Meine Damen und Herren, ich will noch kurz zum aktuellen Gesetzentwurf der Bundesregierung Stellung nehmen. Über die Höhe der Entschädigungsbeträge zwischen den verschiedenen Gruppen kann man ja reden. Wir wollen aber auch deutlich sagen: Es muss eine Lösung für die in der Landwirtschaft eingesetzten Zwangsarbeiter insbesondere aus Polen und aus der Ukraine geben. Es muss auch eine Lösung für die Sinti und Roma geben. Es darf keine bürokratisch klein karierten Beweislasten für die Opfer geben, und es darf auch keine Anrechnung von Entschädigungsleistungen

geben, die in den vergangenen Jahrzehnten ausdrücklich nicht für Zwangsarbeit gezahlt worden sind.

Meine Damen und Herren, die Debatte, die im vergangenen Jahr geführt wurde, das Schachern um einzelne Geldbeträge, hat uns vergessen lassen, dass es nicht nur um Geld und nicht nur um den Schutz deutscher Unternehmensinteressen gegenüber prozessfreudigen US-Anwälten geht. Es wird vor allem die Aufgabe der Politik sein, den Opfern ihre Würde wiederzugeben. Wir wissen, dass Wiedergutmachung der verlorenen Jahre, des Schmerzes, der seelischen und körperlichen Schäden gar nicht möglich ist.
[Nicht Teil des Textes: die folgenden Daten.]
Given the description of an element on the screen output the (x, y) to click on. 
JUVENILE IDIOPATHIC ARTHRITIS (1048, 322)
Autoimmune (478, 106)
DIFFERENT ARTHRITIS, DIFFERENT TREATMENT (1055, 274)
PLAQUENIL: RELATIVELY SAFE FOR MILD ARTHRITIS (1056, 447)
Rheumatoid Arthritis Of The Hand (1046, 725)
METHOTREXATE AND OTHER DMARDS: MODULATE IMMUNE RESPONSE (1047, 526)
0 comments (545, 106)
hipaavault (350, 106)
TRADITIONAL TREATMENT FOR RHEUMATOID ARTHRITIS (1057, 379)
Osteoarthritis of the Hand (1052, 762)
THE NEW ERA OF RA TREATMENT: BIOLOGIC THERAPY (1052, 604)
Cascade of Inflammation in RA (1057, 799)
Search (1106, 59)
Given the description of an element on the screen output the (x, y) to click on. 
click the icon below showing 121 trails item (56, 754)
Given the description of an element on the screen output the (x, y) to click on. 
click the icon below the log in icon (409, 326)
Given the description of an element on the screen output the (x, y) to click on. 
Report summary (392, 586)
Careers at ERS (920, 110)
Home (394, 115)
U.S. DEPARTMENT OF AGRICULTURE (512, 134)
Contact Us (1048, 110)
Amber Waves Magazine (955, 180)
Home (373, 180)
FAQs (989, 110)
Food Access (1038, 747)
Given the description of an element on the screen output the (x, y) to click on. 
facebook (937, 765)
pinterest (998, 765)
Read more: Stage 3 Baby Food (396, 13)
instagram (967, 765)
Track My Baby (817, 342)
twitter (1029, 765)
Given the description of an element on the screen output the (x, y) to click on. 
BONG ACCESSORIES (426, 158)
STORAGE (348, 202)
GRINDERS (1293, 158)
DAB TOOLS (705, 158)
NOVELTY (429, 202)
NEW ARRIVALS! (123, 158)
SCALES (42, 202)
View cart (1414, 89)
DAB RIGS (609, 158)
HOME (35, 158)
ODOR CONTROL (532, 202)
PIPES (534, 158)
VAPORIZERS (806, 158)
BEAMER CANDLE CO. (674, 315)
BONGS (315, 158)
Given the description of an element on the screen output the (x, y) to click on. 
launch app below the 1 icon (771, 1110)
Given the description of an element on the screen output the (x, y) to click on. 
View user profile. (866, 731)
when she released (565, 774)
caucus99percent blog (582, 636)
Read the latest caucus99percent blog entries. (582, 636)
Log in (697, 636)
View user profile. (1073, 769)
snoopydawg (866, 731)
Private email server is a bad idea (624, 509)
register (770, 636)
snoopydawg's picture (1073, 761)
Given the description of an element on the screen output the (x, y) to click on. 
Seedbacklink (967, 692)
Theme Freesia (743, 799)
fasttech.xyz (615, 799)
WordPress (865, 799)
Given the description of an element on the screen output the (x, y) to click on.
Aber zu einer würdevollen Lösung für die Opfer der Zwangsarbeit am Ende ihres Lebens muss der deutsche Staat, muss die deutsche Gesellschaft bereit sein.

Ich hoffe, dass dieses Projekt noch in diesem Jahr einen guten Abschluss findet, und bitte Sie, dazu Ihren Beitrag zu leisten. Machen Sie unseren Antrag zu einer gemeinsamen Aufforderung an die niedersächsische Wirtschaft, und nutzen Sie die Kontakte zu den Unternehmen in Ihrer Region, damit die Stiftungsinitiative recht bald viele neue Mitglieder aus Niedersachsen erhält.

Ich danke Ihnen dafür, dass Sie zugehört haben. Namens meiner Fraktion beantrage ich für diesen Antrag die sofortige Abstimmung. - Schönen Dank.